Immunoprecipitation and RT-PCR
For immunoprecipitations, 5-μl anti-hnRNP I, anti-Vg1RBP/vera (Zhang et al., 1999; Git and Standart, 2002), anti-myc (9E10; Sigma-Aldrich), or control (anti-VP67; Volodina et al., 2003) antibodies were incubated overnight at 4°C with 10 μl protein G–Sepharose beads (Amersham Biosciences) in 1 ml YSS. FLAG immunoprecipitations were performed using 10 μl anti-FLAG beads (Sigma-Aldrich). After four washes with YSS, 20 μl of nuclear or cytoplasmic S10 lysates or 4 μl of in vitro translation mixture was added to the beads in 1 ml YSS. When indicated, RNase treatment was performed as above. After overnight incubation at 4°C, beads were washed 4× with 1 ml YSS, resuspended in sample buffer, and separated by SDS-PAGE. For RT-PCR, samples were resuspended after immunoprecipitation in 100 μl YSS. Isolation of RNA and RT-PCR were performed as in LaBonne and Whitman (1994). Vg1 primers were 5′-CGATGACATCCACCCAACAC-3′ and 5′-GAGGGTCACAGTCAGCAAGG-3′, and the VegT primers were as in Zhang and King (1996). PCR products were analyzed by agarose gel electrophoresis along with an amplification control from total cDNA generated from nuclear or cytoplasmic lysates.
We thank P. Huber, N. Standart, and J. Yisraeli for supplying reagents. We also thank D. Black, D. Cameron, J. Clifton, R. Lewis, T. Messitt, and T. Serio for helpful comments on the manuscript.

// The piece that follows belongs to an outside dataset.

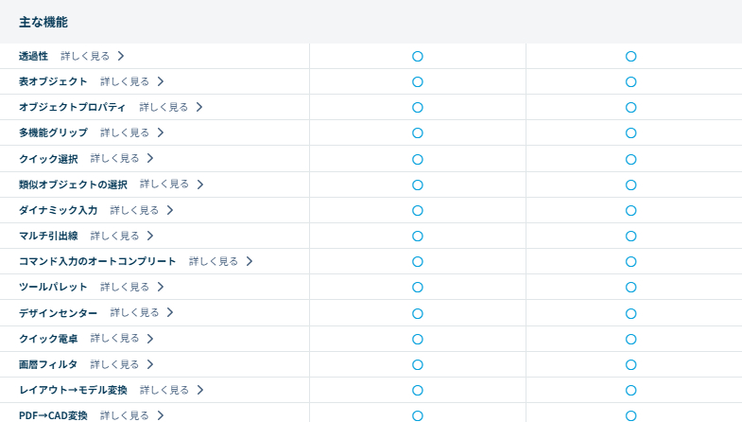Open 詳しく見る for レイアウト→モデル変換
This screenshot has height=422, width=742.
(164, 390)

T.L. Kress was a predoctoral trainee, supported in part by a grant (5-T32-GM07601) from the National Institutes of Health. This work was supported by a grant (R01 HD30699) from the National Institutes of Health to K.L. Mowry.
Abbreviation used in this paper: LE, localization element.